**Task inputs:**
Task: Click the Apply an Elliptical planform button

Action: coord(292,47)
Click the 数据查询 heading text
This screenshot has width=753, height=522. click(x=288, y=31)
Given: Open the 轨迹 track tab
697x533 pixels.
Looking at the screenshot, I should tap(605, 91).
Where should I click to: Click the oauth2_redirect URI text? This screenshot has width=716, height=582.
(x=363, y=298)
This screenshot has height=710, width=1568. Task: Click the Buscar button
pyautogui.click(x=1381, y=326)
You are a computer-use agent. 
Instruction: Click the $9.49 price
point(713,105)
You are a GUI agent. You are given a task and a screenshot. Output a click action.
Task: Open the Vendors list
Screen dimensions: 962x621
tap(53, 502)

---

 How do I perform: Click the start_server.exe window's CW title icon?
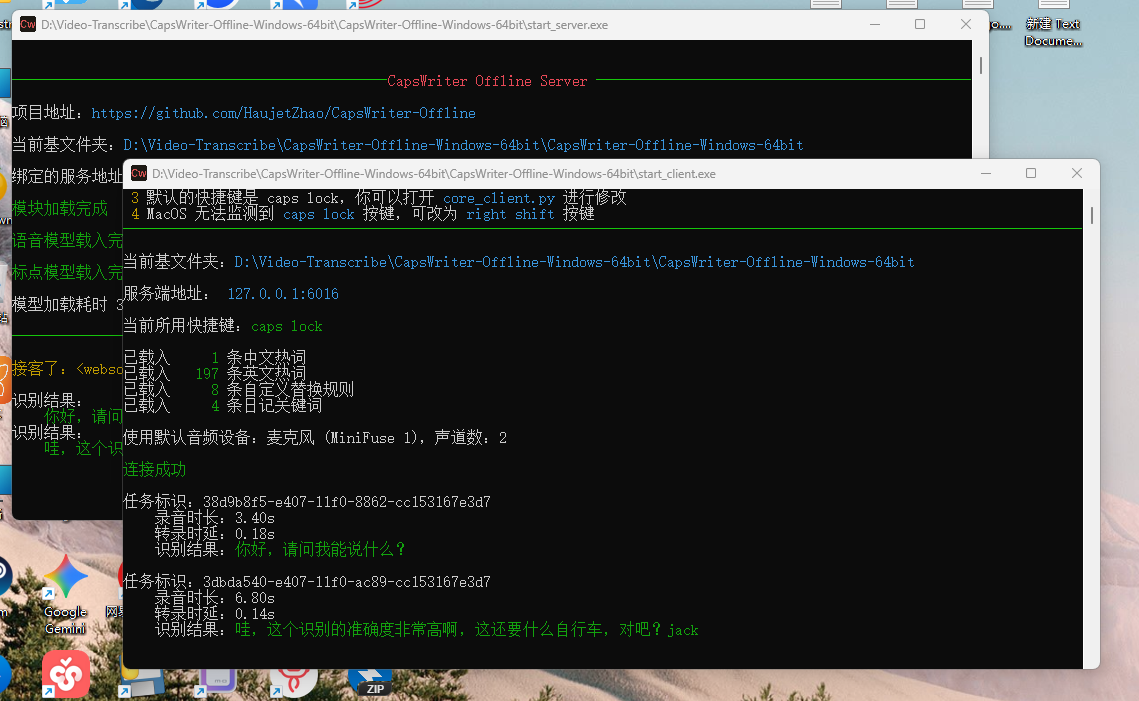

---

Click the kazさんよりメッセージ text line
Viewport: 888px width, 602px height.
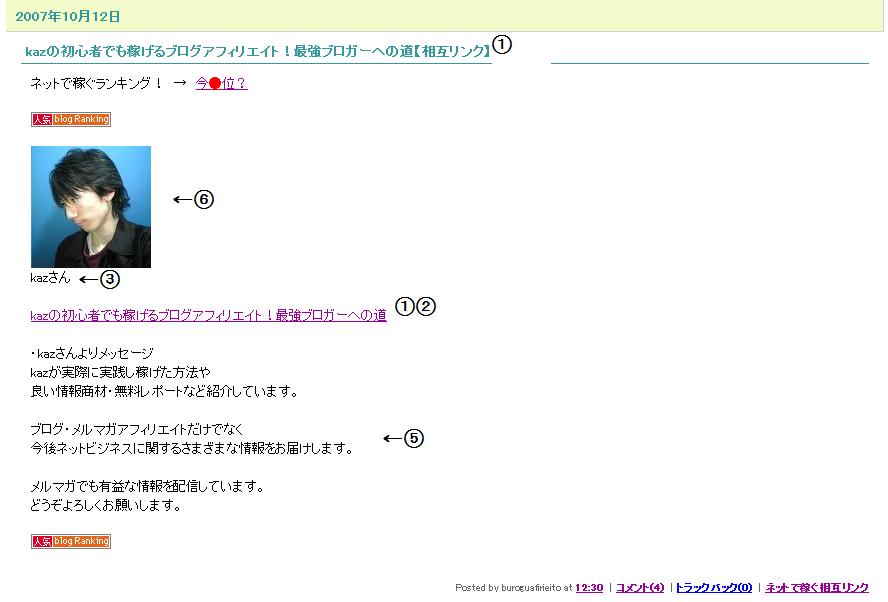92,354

**Task details:**
Where does the word "Open" appear in the material above? Copy every line that holds it.

**Task solution:**
Given: Open the 轨迹 track tab
Task: Open the Vendors list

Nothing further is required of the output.